Exercise prompt: Repeat each of these records exactly.

:: Records for this exercise ::

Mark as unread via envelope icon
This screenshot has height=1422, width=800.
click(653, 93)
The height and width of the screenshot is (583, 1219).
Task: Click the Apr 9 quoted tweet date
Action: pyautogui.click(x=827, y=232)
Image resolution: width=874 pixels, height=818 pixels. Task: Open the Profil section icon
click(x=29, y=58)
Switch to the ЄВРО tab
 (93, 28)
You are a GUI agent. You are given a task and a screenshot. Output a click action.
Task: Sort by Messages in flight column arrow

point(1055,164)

:::

Response area:
Mark as unread via envelope icon
This screenshot has height=1422, width=800.
click(653, 93)
The height and width of the screenshot is (583, 1219).
Task: Click the Apr 9 quoted tweet date
Action: pyautogui.click(x=827, y=232)
Image resolution: width=874 pixels, height=818 pixels. Task: Open the Profil section icon
click(x=29, y=58)
Switch to the ЄВРО tab
 (93, 28)
You are a GUI agent. You are given a task and a screenshot. Output a click action.
Task: Sort by Messages in flight column arrow

point(1055,164)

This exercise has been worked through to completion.